Due. Il primo riguarda la divulgazione sistematica degli ascolti. Le intercettazioni per il codice sono mezzi di ricerca della prova, una volta pubblicate nell’immaginario si trasformano fatalmente in prove fatte e finite. Invece devono sempre essere verificate, contestualizzate e depurate dal materiale privo di rilevo penale e comunque irrilevante. Il secondo problema riguarda il travolgimento dei diritti dei terzi coinvolti. Magari terzi che non hanno nulla a che vedere con la vicenda di reato e che restano impigliati nelle intercettazioni una volta diffuse.

L’impiego estensivo del trojan crea problemi nuovi?
Aggrava quelli esistenti. Il trojan è uno strumento micidiale che amplifica la capacità investigativa, ma d’altra parte acutizza tutti gli aspetti di violazione della riservatezza accendendo una luce a giorno sulla vita integrale di una persona. Strumenti così invasivi possono essere ragionevoli solo in contesti particolari, come mafia e terrorismo, che ne giustificano l’impiego.
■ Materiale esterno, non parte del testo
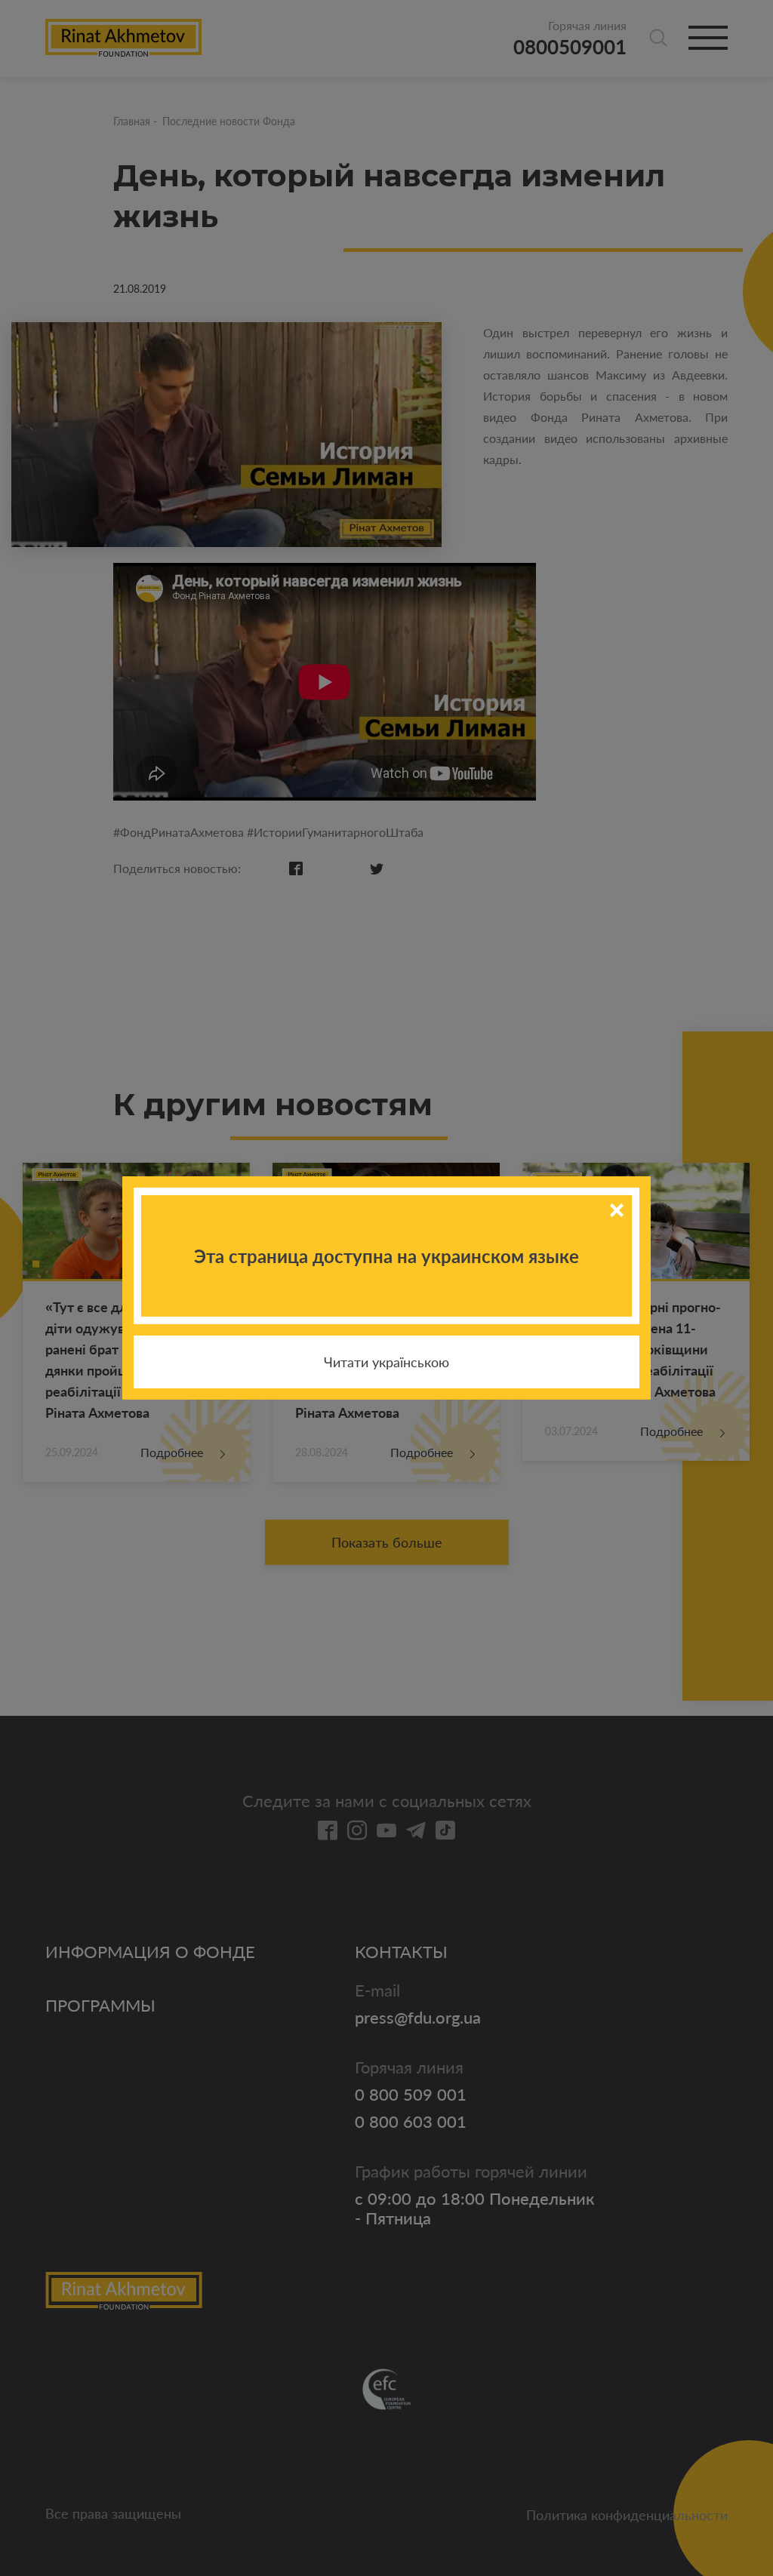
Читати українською (386, 1362)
Il governo vuole adesso ripristinare la procedibilità d’ufficio per una lunga serie di reati minori, nei giorni scorsi si era accusata la riforma Cartabia di favorire l’impunità nei casi in cui manca la querela. Che ne pensa?
A me è sembrata da subito una polemica mal posta. La riforma Cartabia è stata conseguente con quarant’anni di dibattito e di invocazione di una riduzione dell’ambito del penalmente rilevante. Ha scommesso su alcuni istituti: deflazione processuale, particolare tenuità del fatto, procedibilità a querela per cercare di ridurre l’ambito penale. Ma va detta una cosa. Prevedere la querela non significa fare una depenalizzazione. La querela è uno strumento di «restituzione» del conflitto alle parti. Lo Stato prevedendo la querela non manifesta il disinteresse ad agire ma semplicemente subordina il proprio interesse a quello della parte, quando i valori in gioco sono principalmente privatistici. Tant’è che se la parte manifesta la volontà di agire lo stato la accompagna e dà seguito a quell’interesse. Bene. Adesso si vuole introdurre la procedibilità d’ufficio per tutti i reati a querela quando è prevista l’aggravante del metodo mafioso? D’accordo. Ma si poteva fare prima, durante e dopo la riforma Cartabia.
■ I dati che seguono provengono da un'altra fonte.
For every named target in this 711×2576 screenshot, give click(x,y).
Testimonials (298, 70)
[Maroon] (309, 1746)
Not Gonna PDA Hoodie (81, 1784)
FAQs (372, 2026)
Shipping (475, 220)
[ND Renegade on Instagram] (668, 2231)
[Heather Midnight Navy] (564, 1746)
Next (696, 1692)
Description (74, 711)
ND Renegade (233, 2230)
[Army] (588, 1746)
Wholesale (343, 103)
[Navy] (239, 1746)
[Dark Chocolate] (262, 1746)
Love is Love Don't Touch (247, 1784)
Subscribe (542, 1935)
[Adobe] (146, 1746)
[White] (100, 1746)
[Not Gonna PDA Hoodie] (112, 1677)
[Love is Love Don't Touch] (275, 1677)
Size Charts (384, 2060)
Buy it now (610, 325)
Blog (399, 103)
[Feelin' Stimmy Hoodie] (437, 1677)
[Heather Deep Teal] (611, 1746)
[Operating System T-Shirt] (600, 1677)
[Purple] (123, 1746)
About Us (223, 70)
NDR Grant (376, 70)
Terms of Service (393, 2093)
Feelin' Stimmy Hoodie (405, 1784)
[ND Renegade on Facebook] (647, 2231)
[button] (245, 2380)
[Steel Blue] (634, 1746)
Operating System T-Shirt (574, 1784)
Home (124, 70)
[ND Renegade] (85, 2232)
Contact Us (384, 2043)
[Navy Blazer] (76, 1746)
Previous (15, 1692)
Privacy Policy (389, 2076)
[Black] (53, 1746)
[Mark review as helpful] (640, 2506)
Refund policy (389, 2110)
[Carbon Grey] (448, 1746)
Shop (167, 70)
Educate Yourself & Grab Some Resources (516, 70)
La maggioranza ha detto – anche formalmente approvando un ordine del giorno – che intende ritornare al regime della prescrizione sostanziale. Abbandonando quindi il nuovo istituto della improcedibilità introdotto dalla riforma. È favorevole?
Penso che la cosa veramente importante sia stata superare il grosso limite della riforma Bonafede, quando si era sostanzialmente introdotto il processo senza fine. Dopo di che se adesso si intende tornare in pieno al regime della prescrizione sostanziale dal mio punto di vista non posso che condividere.

Abuso d’ufficio. Il ministro Nordio ha detto giovedì alla camera che fosse per lui abolirebbe il reato. Ma che comunque sarà ridimensionato. Lei è d’accordo?
Ben venga la ricerca di una migliore tipizzazione di questo ma soprattutto di altri reati contro la pubblica amministrazione. A mio avviso oggi sono soprattutto altre fattispecie ad avere uno spettro applicativo eccessivamente ampio, con l’effetto di creare un’eccedenza punitiva.

Si riferisce per esempio al reato di traffico di influenza?
Sì. È un reato emblematico di una tipicità debole, persino ubiquitaria cioè imprevedibile. Soprattutto in un contesto come il nostro dove non c’è una chiara distinzione tra l’influenza illecita e l’influenza lecita e non c’è ancora una disciplina chiara dell’attività di lobbing.